外道げどうが……貴様が早く来るように、地獄で閻魔えんま様にお願いしといてやる……ぜ……」


デデーン(効果音)

殺し屋

平田むに斎 死亡


「ビトの野郎を動けねえようにしてくれたのには、感謝してるよ。狡兎こうと死して良狗りょうくらるってやつさ。おいてめえら、準備しやがれ! 戦争だ!」

 土井組の猫たちが、一斉に動き出す。

 恵比寿の大抗争が、こうして幕を開けた。


 ――……。

 土井組の侵攻は、夜を待って行われた。

 目標は、カルデローネ・ファミリー本部だ。

 まず夜陰に乗じ、別動隊が先行して本部の周囲を包囲する。本隊の土井きよし隊が、自ら本部に攻め入り、ビト・カルデローネの首を取る。電撃戦だ。

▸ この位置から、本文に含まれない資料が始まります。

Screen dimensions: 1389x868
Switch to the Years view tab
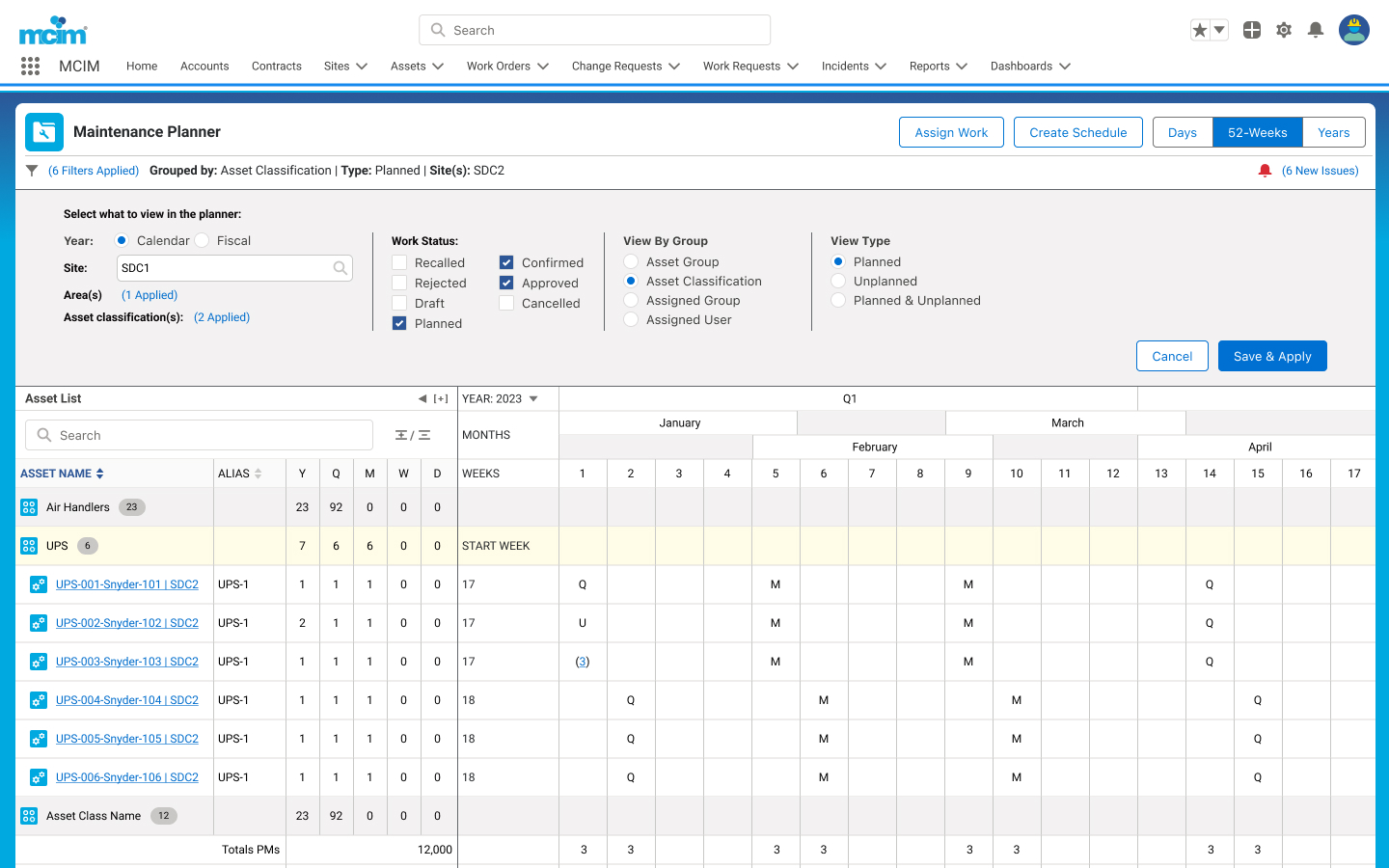[x=1334, y=132]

「……組長オヤジ、包囲完成しやした。カルデローネに動きはありやせん」

 部下が、土井に耳打ちする。

「よおし、てめえら、腹ァくくりやがれ! カチ込みじゃあ!」

 土井の声とともに、50匹からのニャクザが、一斉にカルデローネ・ファミリーの本部事務所に突入する。

 物の壊れる音がする。

 猫の叫び声がする。

 しかし、しばらくして、異様な静けさが訪れた。

「誰もいねえ……こりゃあ、もぬけのからじゃあ!」

 同時に、部隊の後方から、悲鳴が聞こえた。

「て、敵襲! 敵襲じゃ!」

 猫たちが、一気に混乱の渦に呑み込まれる。

「落ち着け! 散るんじゃねえ! 固まれ! 固まれィ!」

 土井は声を枯らして叫びながら、状況を理解し、戦慄した。

 現在、土井組の猫たちは、薄く広く展開し、カルデローネ本部を包囲している。本部から逃走する猫を捕えるためだ。

 しかし、本部は空き城であった。

 そして後方からの急襲。

 恐らく、敵は包囲の外側から、薄い膜に針を刺すように、本隊を狙って攻撃をかけてきている。

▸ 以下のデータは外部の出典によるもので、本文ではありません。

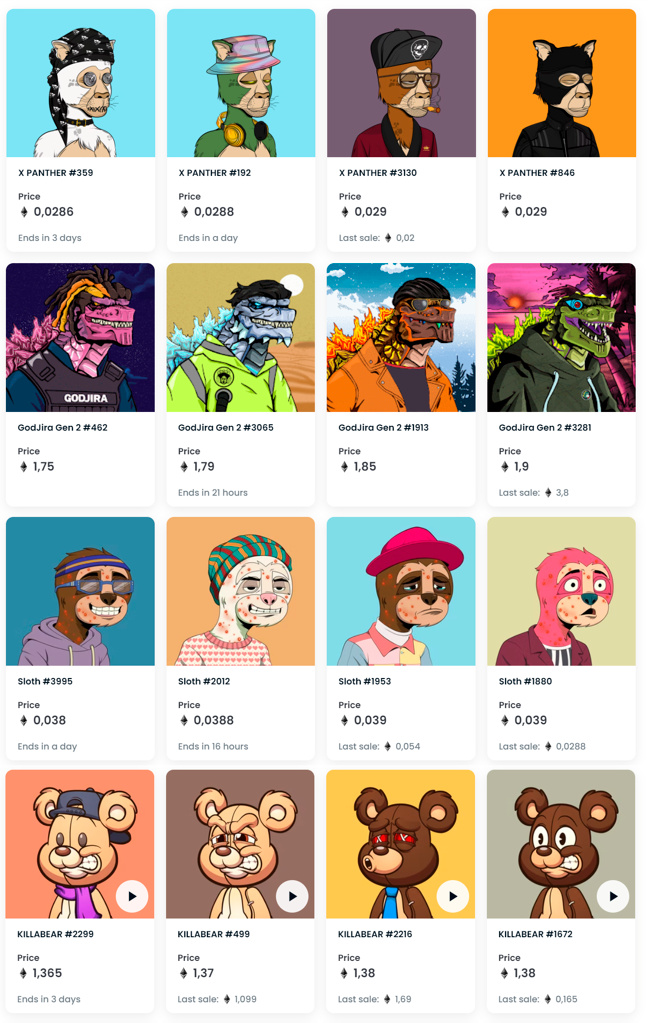Open the GodJira Gen 2 #462 artwork
The height and width of the screenshot is (1023, 648).
pos(80,337)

 土井の眼に、猫たちを蹴散らすクレメンザの姿が見えた。

 クレメンザが吠える。

「狙いは土井きよし一匹だ! 土井を殺せ!」

 土井の判断は早かった。

 部下たちを置いて、彼は逃げた。

 1分も走れば、外の包囲網に逃げ込める。

 土井が、走る。

 部下を押しのけ、ひたすら走る。

 カルデローネ本部を脱出し、土井組の猫たちが見えたとき、土井は再び恐怖に身をよじった。

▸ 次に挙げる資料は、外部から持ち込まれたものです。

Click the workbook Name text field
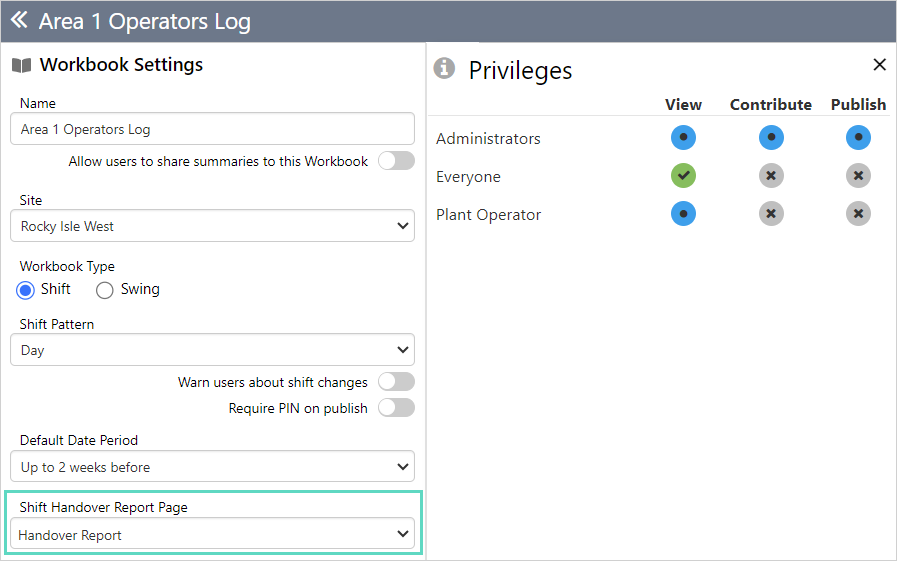The width and height of the screenshot is (897, 561). 212,129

 さっきとは別の部隊が、また包囲の外から襲ってきたのだ。

 敵の中に、ルカの姿が見える。

 土井の体から血の気が引いた。

「てめえら、どけ、どけ! あいつらを押し戻せ!」

 叫びながら、部下たちを押しのけ、土井は逃げる。

「土井が逃げるぞ! 野郎、手下を盾にして逃げやがるぞ!」

 イタリア猫たちの叫びが聞こえる。

 土井は、身も世も無く逃げた。

 部下の猫を敵に向かって投げ飛ばし、くそらしながら逃げた。

 そこには、これまで築いてきた組長の威厳など、微塵もなかった。

「ルカ、待機しているジェンコに連絡しますか? うまくいけば土井をれるかも」

 ルカの部下が、土井の逃げてゆく方向を見ながら言う。

 ルカは、静かに答える。

「いや、予定通り、土井の行く先々でちょっかいをかけるだけでいい。できるだけ不様ぶざまに逃げさせろ」

 組長の逃走を目にして戦意を失った土井組の猫たちが、散り散りになって逃げる中、ルカは戦列を離れ、一匹で恵比寿駅に足を向ける。

 ルカが向かったのは、ビトと初めて言葉を交わした、あの路地裏だった。

 数匹の猫たちとジュリアが、そこでビトを守りながら、隠れていた。

 ビトは、ジュリアに抱かれたまま、まだ目を覚まさない。

 眠ったままのビトに、ルカが語りかける。

「ビト、うまくやれたよ。お前のように」

 そして、まだ少年のあどけなさが抜けないその顔を撫でながら言った。

「目を覚ましたら、おれをほめてくれるかい?」

 恵比寿の夜に、猫たちの叫びと血の臭いが満ちた。